§ **Задание**
Воспроизведите без изменений фрагмент текста о журнале «Современная поэзия в переводах», который начинается со слов «С. Д. Я в скором» и заканчивается словами «как меняется форма.».

С. Д. Я в скором времени оставляю пост главного редактора «Современной поэзии в переводах» после пяти лет работы. Новый главный редактор, Клэр Поллард, — поэт и переводчик, она тратит много времени и сил на перевод поэтов, живущих в Великобритании, но пишущих на разных языках, в сотрудничестве с такой организацией, как Центр поэтического перевода (хотя, как и Тед Хьюз, она переводит с подстрочника, поскольку владеет лишь английским языком). Журнал снова изменится, и меня это радует. Одна из главных его особенностей состоит в том, что его дух сохраняется вне зависимости от того, как меняется форма.
Тед Хьюз называл наш журнал «аэропортом для вновь прибывших переводов», и я в целом вижу его так же. Британия — маленький остров, и без переводной литературы наша поэзия неизбежно стала бы местечковой. Моя миссия видится мне в том, чтобы дать англоязычным читателям и поэтам шанс поближе познакомиться с новыми поэтическими течениями, новыми точками зрения, чтобы более полно реализовать потенциал поэзии на своем родном языке и в контексте своей культуры. Произведения многих поэтов, которых мы публикуем, издаются впоследствии в виде поэтических сборников и становятся частью нашего поэтического ландшафта. Лучший пример тому — поэма Мирослава Голуба «Муха», переведенная Джорджем Тейнером, опубликованная в самом первом номере «Современной поэзии в переводах» в 1965 году и впоследствии включенная в антологию британской поэзии. Но мне довелось наблюдать, как и другие зарубежные поэты — например, Сабир Хака из Ирана или Ким Хёсун из Кореи — находили благодарных читателей среди наших поэтов. Я и сама изменилась, занимаясь редактированием всего этого многоголосия и ощущая множество возможностей, которые оно открывает.

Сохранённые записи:
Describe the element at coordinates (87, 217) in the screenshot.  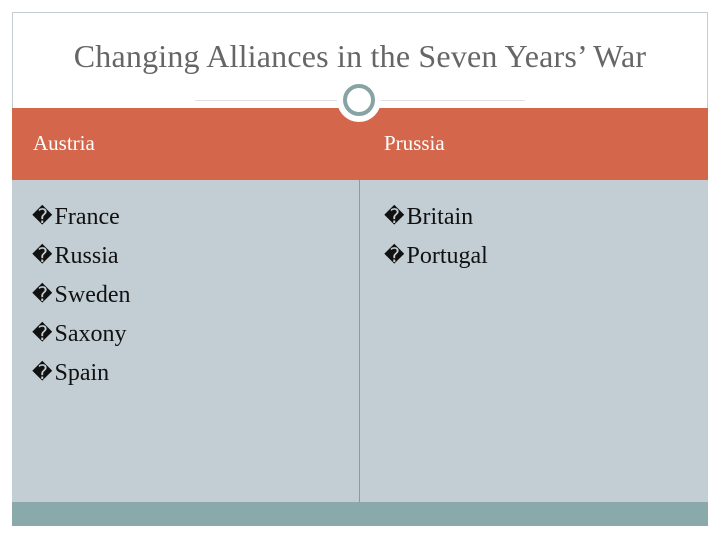
I see `ally-name: France` at that location.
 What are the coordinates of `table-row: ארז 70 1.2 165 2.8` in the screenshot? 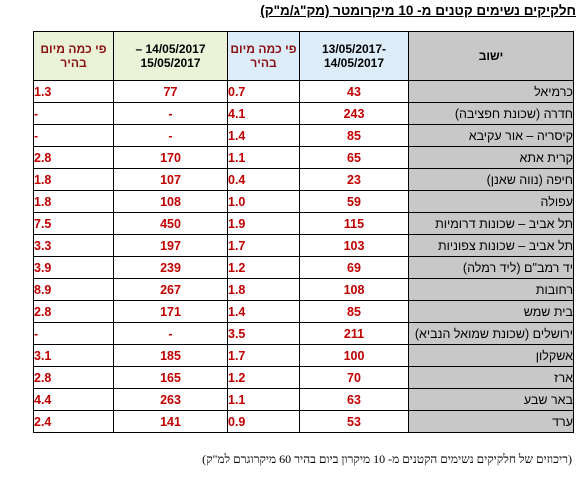 It's located at (304, 378).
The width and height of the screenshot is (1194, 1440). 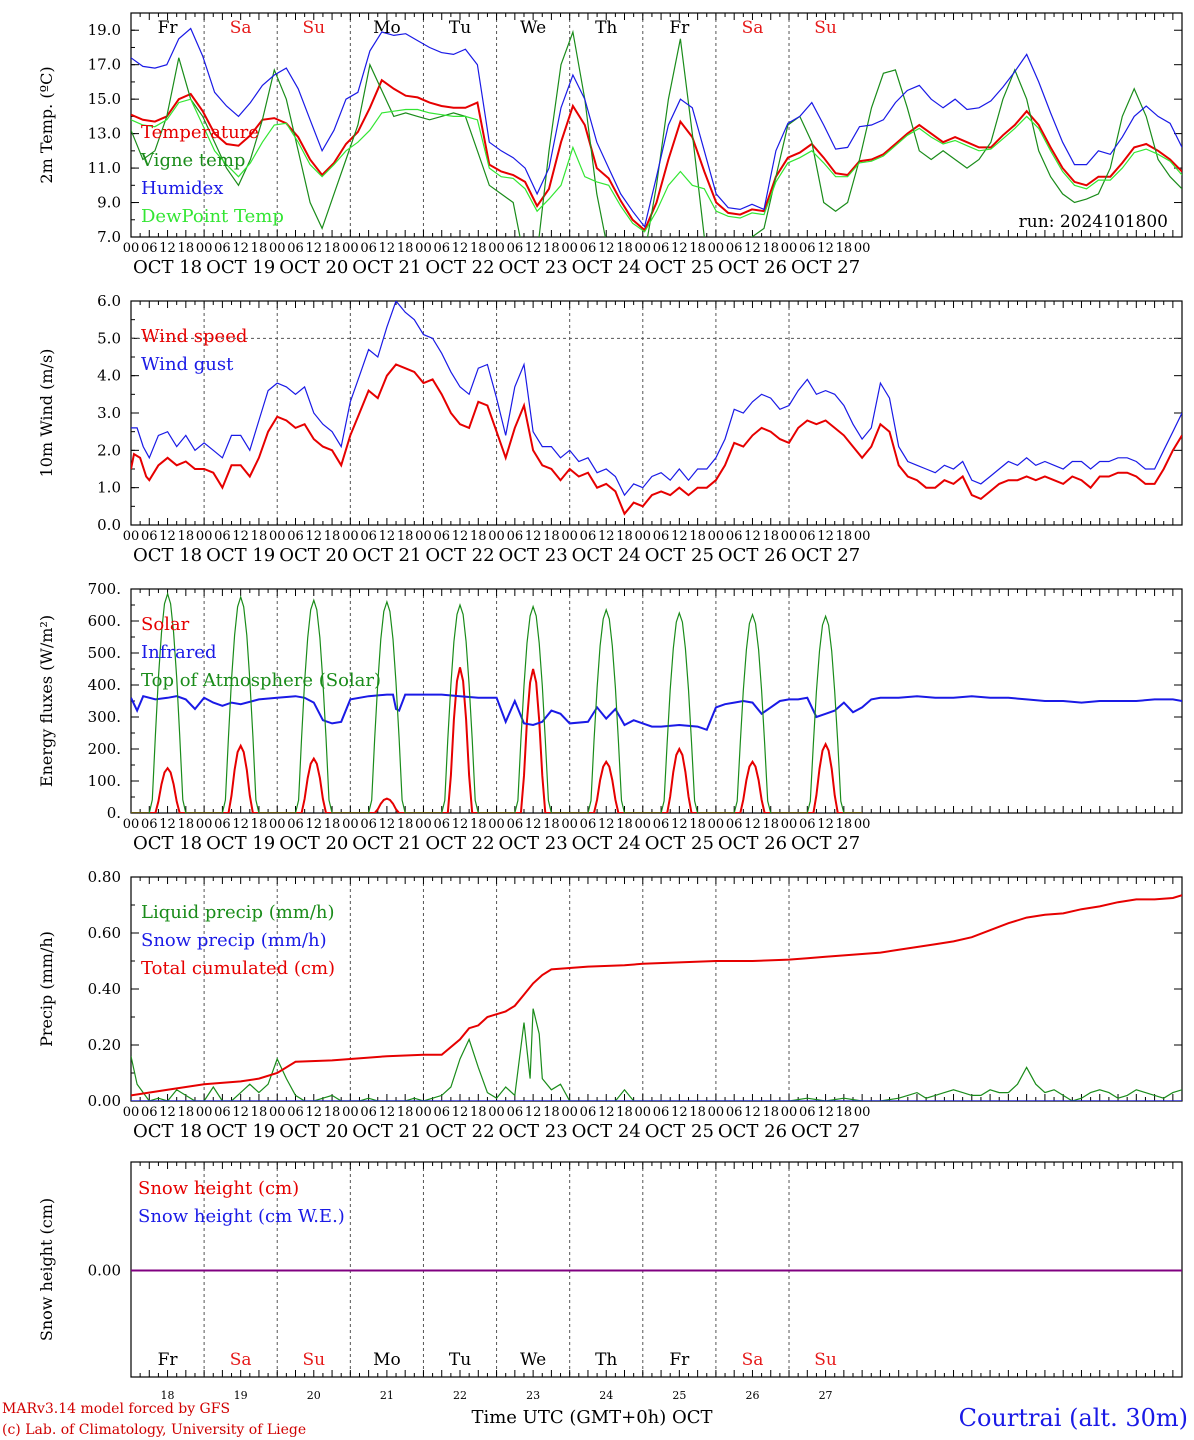 I want to click on y-axis-label: 10m Wind (m/s), so click(x=46, y=414).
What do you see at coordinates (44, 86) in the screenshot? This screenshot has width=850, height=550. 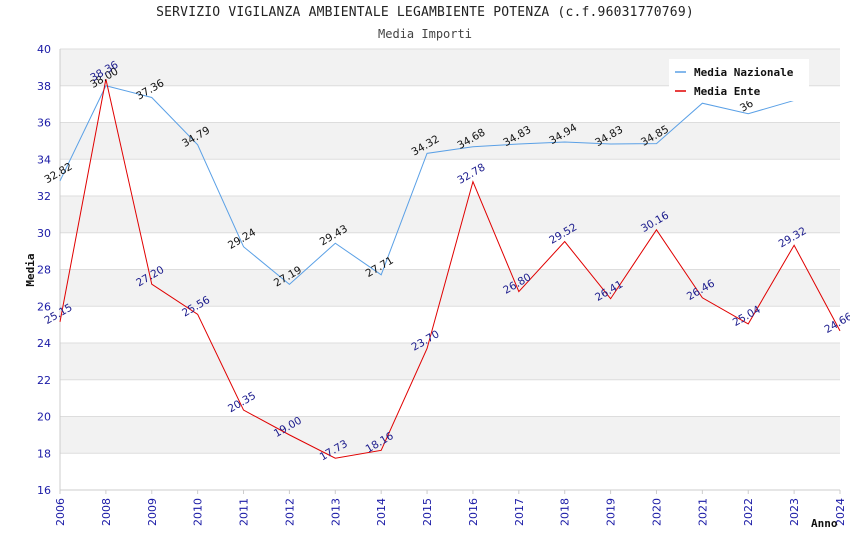 I see `y-tick-label: 38` at bounding box center [44, 86].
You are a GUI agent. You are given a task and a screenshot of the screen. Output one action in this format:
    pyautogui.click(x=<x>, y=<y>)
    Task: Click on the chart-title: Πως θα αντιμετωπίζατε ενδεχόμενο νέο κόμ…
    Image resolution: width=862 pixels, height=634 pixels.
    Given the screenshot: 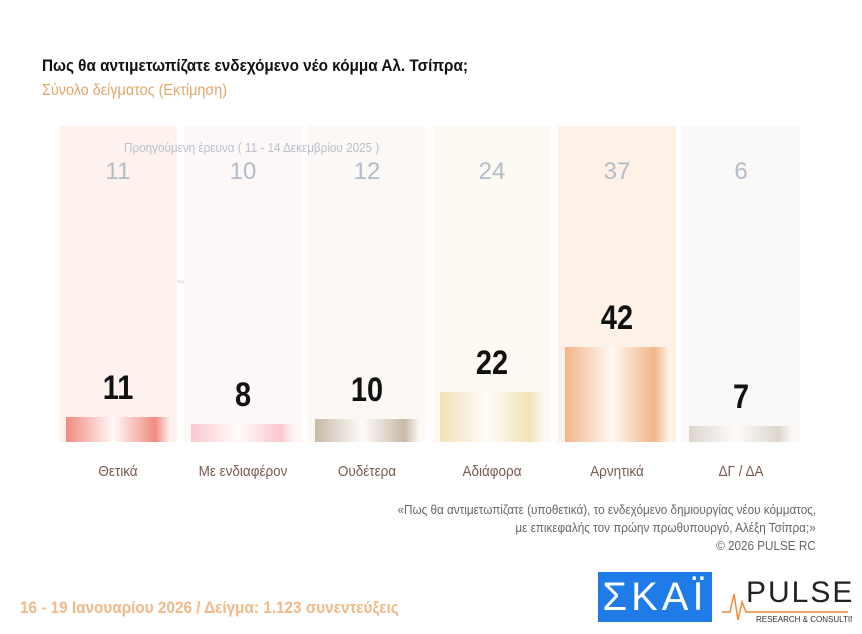 What is the action you would take?
    pyautogui.click(x=256, y=66)
    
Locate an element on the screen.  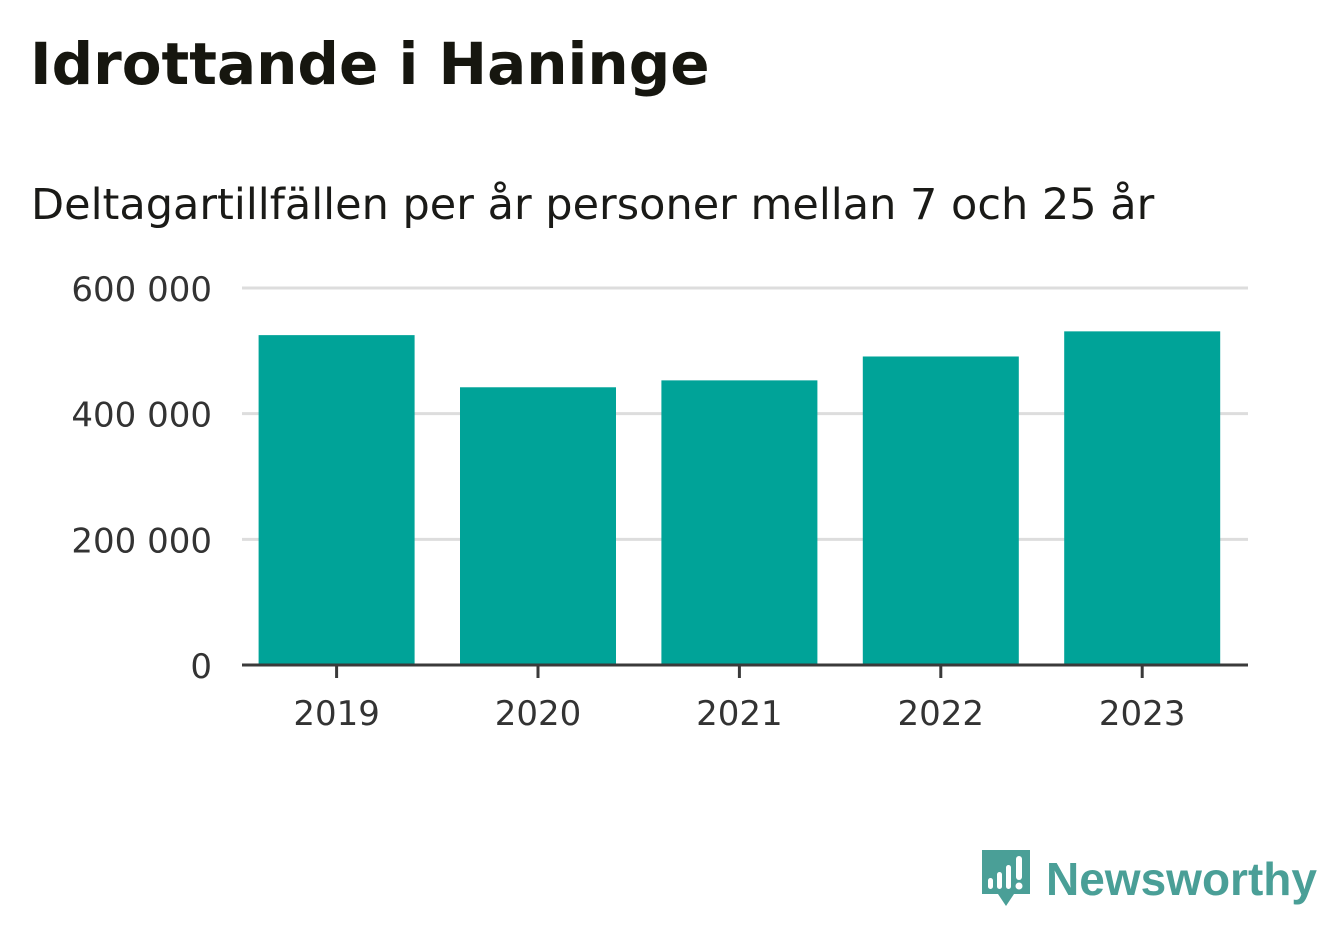
y-tick-label: 600 000 is located at coordinates (142, 290).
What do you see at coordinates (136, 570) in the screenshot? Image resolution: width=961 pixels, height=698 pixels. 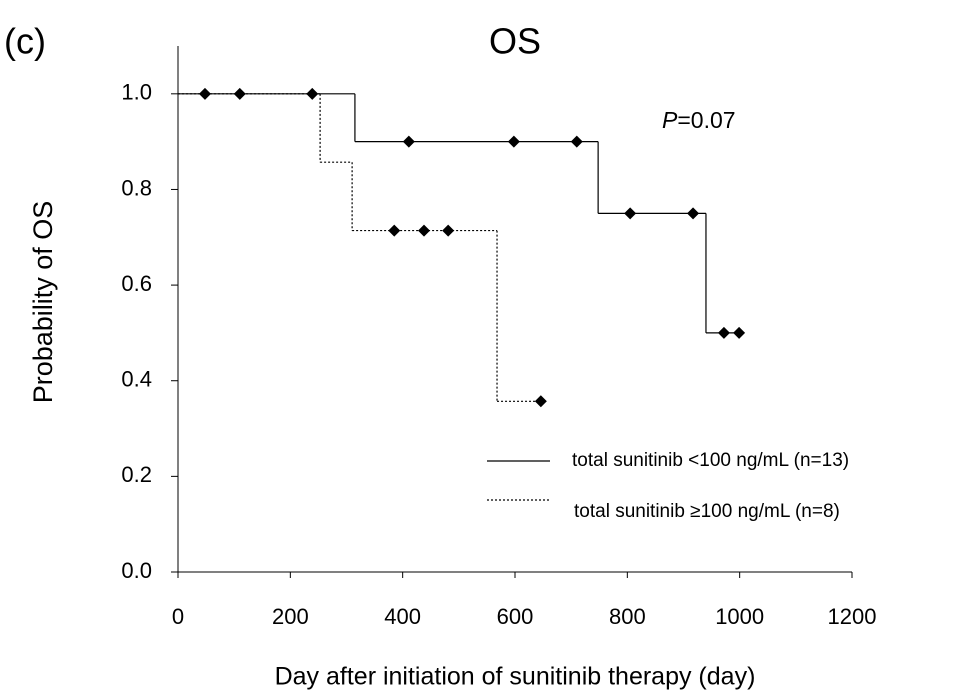 I see `y-tick-label: 0.0` at bounding box center [136, 570].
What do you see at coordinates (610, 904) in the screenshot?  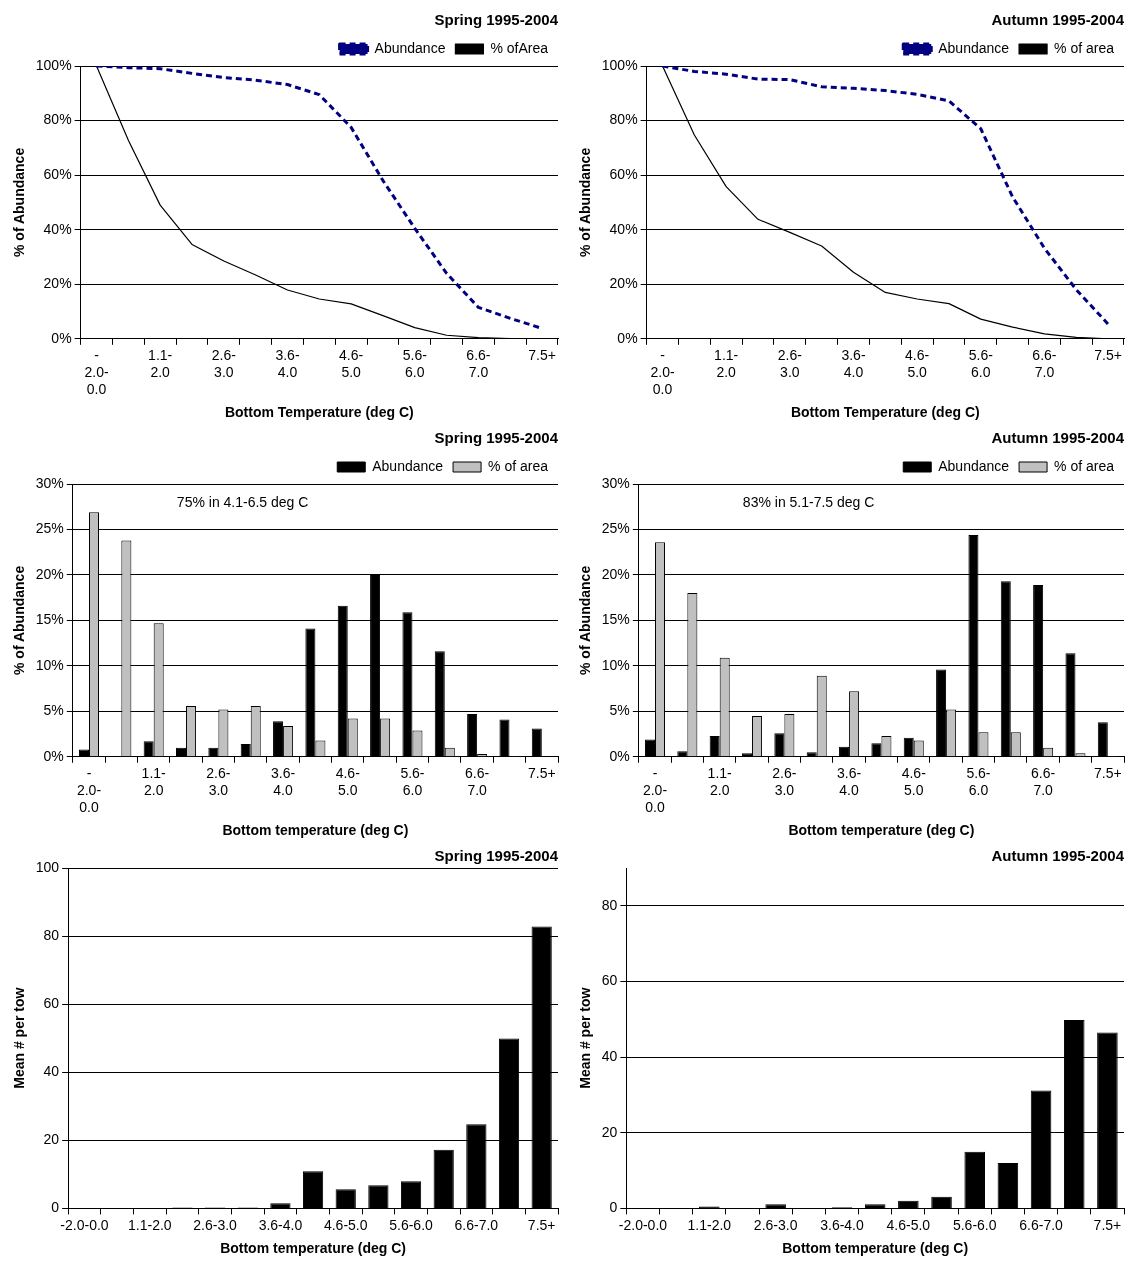 I see `y-tick-label: 80` at bounding box center [610, 904].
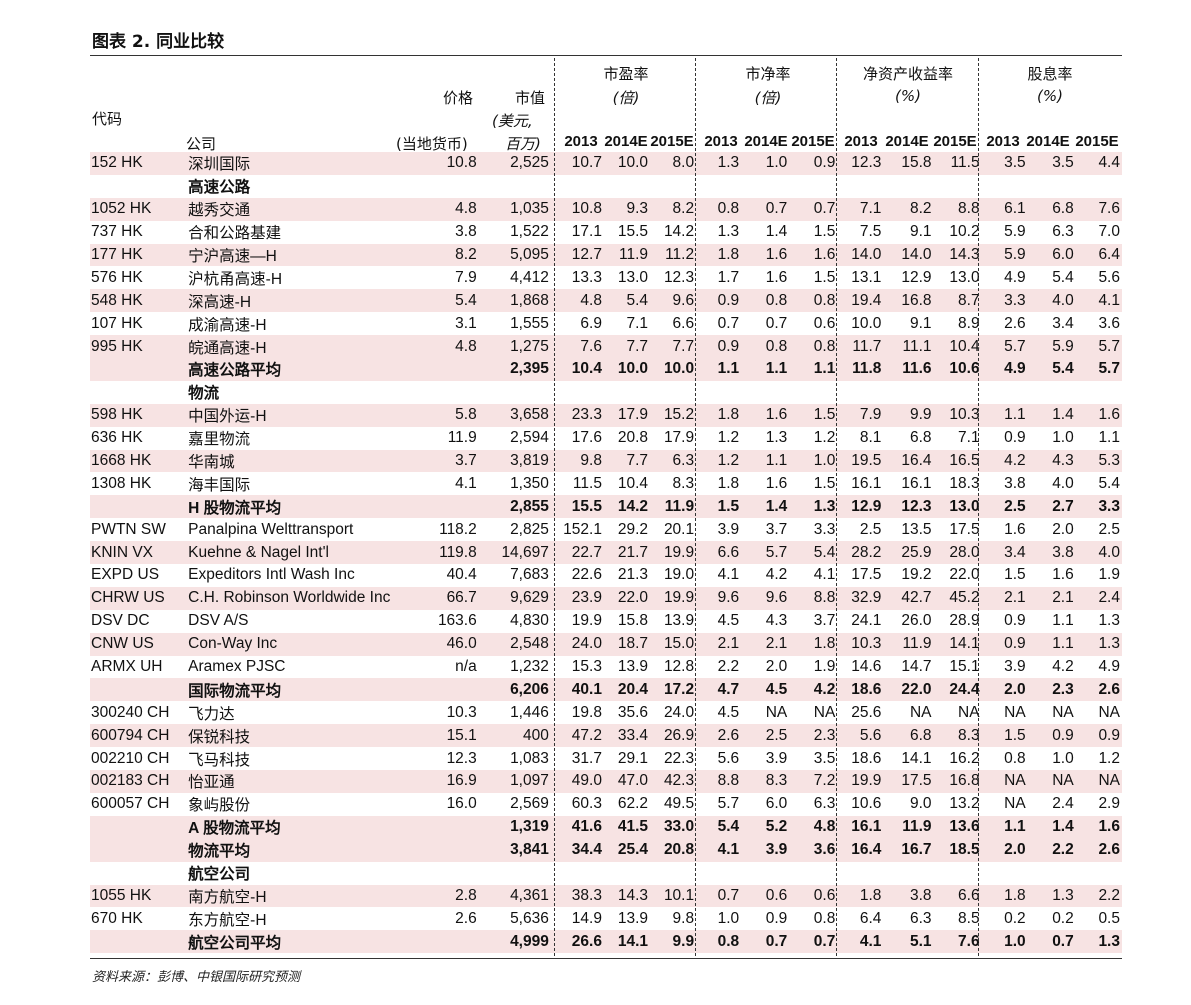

§ **Ответ**
С. Д. Я в скором времени оставляю пост главного редактора «Современной поэзии в переводах» после пяти лет работы. Новый главный редактор, Клэр Поллард, — поэт и переводчик, она тратит много времени и сил на перевод поэтов, живущих в Великобритании, но пишущих на разных языках, в сотрудничестве с такой организацией, как Центр поэтического перевода (хотя, как и Тед Хьюз, она переводит с подстрочника, поскольку владеет лишь английским языком). Журнал снова изменится, и меня это радует. Одна из главных его особенностей состоит в том, что его дух сохраняется вне зависимости от того, как меняется форма.